If "The Impossible" moves viewers to do anything, it may be to upgrade their life insurance policy to cover injuries due to tsunami. Following a wealthy family who encounter undeniable hardship, they are also blessed with the kind of luck and good fortune that only happens in the movies (or to people who can afford it). Except as director Juan Antonio Bayona takes great pains to tell us, this is Based On A True Story (with the words "true story" then left to linger on their own before the movie begins). While that may (almost) forgive some of the more happenstance developments in the film, it doesn't excuse the overbearing emotion and narrow focus of this overwrought picture.
We are introduced to the Bennetts as they land in Thailand and settle into a fancypants and very expensive resort hotel for Christmas. They didn't get the third floor room with a sea view they reserved (bummer) but instead get upgraded to a much nicer beachside villa (membership has its privileges we guess). We get a few little character details — father Henry (Ewan McGregor) is a worrier who might be losing his job, while his eldest son Lucas (Tom Holland) is an aloof pre-teen with no time for his little brothers — but all that is forgotten once disaster strikes.
And indeed, the tsunami sequence is both technically accomplished and truly terrifying to watch. Bayona has definitely done his research, with the biggest danger not just the water itself, but power of the tide and the debris that flies along with it, making survival not just about making sure you're still able to breathe, but that you're not fatally struck by any number of objects being carried in the surge. The Bennetts are essentially split, with Henry and the two smallest children Simon (Oaklee Pendergast) and Thomas (Samuel Joslin) off in one direction, while Lucas and his mother Maria (Naomi Watts) spun off in another.
If there is an Oscar for moaning in pain, Watts will certainly be a lock. A good portion of the first 40 minutes of the film are dedicated to Maria either screaming for her son, or being in total agony as she nurses a leg that has been severely punctured by a tree branch. As she hobbles along, Lucas takes on the leadership role of sorts, and the duo take a stray Swedish child, Daniel (John Sundberg), with them as well. Taking refuge in a tree, they are eventually spotted by some locals who get the injured and increasingly weak Maria onto a truck, and bring everyone to a nearby hospital that is teeming with various victims of the tsunami. Lucas understably stays doggedly by Maria's side, but is encouraged by his mother to look after others who need assistance as well, and he begins to spend his time helping people who are looking for their loved ones in the hospital.
The second half of "The Impossible" switches focus to Henry, who has managed to find Simon and Thomas, and remains in the vicinity of the resort. But after days of searching for Maria and Lucas, he puts Simon and Thomas on a truck to safety, while he stays behind to find his wife and son. He teams up with another man searching for his family (Dominic Power) and together they begin to hit every shelter and hospital they can, in the hopes of locating their children and spouses.

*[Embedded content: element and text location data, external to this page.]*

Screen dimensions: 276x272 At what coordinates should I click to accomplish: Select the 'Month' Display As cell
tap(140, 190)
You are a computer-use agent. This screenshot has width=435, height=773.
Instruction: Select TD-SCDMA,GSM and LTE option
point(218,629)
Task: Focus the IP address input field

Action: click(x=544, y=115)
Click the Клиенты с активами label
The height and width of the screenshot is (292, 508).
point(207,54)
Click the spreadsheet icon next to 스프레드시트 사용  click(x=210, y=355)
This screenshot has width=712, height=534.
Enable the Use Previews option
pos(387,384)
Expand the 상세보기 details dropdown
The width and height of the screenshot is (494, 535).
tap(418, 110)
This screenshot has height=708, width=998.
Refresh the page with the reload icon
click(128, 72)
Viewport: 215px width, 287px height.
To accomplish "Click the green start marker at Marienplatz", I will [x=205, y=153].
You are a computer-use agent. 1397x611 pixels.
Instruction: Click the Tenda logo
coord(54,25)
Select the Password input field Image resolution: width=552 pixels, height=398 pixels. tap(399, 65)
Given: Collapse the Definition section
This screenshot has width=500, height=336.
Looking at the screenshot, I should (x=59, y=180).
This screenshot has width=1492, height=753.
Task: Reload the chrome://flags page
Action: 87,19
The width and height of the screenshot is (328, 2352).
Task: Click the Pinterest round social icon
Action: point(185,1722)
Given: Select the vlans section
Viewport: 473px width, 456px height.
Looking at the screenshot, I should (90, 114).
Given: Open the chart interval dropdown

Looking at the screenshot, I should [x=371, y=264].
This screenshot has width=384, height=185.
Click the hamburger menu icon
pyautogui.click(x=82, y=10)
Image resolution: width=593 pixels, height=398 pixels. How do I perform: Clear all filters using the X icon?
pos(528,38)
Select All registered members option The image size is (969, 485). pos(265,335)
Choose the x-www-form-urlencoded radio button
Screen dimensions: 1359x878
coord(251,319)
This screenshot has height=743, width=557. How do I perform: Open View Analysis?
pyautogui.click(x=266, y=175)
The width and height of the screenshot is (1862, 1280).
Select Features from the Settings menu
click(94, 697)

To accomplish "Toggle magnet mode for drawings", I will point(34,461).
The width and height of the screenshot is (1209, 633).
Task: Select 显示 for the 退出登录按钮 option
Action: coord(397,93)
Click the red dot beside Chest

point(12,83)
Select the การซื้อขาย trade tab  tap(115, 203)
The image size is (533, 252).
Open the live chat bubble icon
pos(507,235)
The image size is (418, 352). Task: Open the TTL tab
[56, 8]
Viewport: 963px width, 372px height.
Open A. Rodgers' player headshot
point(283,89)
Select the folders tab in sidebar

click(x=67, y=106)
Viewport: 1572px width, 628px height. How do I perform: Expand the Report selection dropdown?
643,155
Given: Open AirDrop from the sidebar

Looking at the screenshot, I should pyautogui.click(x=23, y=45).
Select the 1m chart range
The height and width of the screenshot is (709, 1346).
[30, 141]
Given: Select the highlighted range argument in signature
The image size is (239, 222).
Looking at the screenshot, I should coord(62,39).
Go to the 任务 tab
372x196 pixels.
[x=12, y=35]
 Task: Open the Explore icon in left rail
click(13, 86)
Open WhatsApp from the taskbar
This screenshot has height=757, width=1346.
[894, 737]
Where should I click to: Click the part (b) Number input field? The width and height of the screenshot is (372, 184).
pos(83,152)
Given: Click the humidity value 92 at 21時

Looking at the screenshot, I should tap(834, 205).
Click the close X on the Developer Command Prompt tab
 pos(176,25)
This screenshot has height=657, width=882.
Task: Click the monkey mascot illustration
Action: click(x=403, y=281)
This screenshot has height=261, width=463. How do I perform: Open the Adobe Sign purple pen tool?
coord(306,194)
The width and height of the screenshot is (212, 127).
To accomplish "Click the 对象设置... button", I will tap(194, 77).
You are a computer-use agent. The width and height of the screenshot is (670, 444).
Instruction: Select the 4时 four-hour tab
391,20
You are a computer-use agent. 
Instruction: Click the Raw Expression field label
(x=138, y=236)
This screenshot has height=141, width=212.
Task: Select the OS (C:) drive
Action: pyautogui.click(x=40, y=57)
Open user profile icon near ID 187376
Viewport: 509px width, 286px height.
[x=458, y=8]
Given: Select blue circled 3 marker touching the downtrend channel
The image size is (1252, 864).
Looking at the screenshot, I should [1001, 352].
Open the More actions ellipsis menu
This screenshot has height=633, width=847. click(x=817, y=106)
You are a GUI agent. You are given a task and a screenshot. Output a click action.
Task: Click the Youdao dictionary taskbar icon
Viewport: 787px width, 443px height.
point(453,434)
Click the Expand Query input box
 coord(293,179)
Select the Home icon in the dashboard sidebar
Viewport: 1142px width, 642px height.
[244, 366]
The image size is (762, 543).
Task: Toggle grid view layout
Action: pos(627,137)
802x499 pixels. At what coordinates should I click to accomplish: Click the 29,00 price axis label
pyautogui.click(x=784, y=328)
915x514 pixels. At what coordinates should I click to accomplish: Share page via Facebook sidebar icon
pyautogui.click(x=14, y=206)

It's hard to describe just how manipulative and over-the-top Bayona's picture tends to be, but it's safe to say there isn't an emotional beat that the director doesn't sledgehammer just once. At least half a dozen times, one member or another of the Bennett family vulnerably says "I'm scared" or "I'm scared too." Moments of uplift or heartbreak are not just punctuated by Fernando Velázquez's score, but drowned in it, while the screenplay trades in the kind of heart-tugging sentiment that this real life tragedy doesn't deserve. From the opening moments of film which features a black screen and the omnious roar of waves, to the very last frames that swell with strings as the Bennetts look down on the destruction they've survived, Bayona doesn't seem to trust the audience to understand the magnitude of the tsunami on their own.
While some have questioned turning the Spanish family of the true story into Brits in the film, we understand that the particulars of film financing probably makes it easier to get money for a movie if it stars Naomi Watts and Ewan McGregor. But it's not comprehensible that the filmmakers have mostly left brown faces in the background, except for one nurse who happens to get a few significant lines. Even the folks Maria and Henry bump into along the way tend to mostly be white. For a tragedy that hit the residents of Indonesia, Sri Lanka, India and Thailand hardest, it's a bit baffling that any screen time isn't given to displaying how citizens who don't have insurance plans or comfortable homes in foreign countries to fall back on are left to survive. Perhaps that's a different movie entirely, but to not even acknowledge it is a serious oversight that hampers the picture.
There is another version of "The Impossible," a much more subtle one, that can tell the story of the Bennetts while also expanding the scope to chronicle the wide ranging and long lasting devastation the tsunami left in its wake. This isn't it, obviously. But unfortunately, even viewed as a straightforward tale of survival, "The Impossible" strikes an insincere tone, one that doesn't let the obviously powerful moments stand on their own, but instead follows the beautiful Hollywood stars to safety, while the real story is left on the ground. [D+]
This is a reprint of our review from TIFF.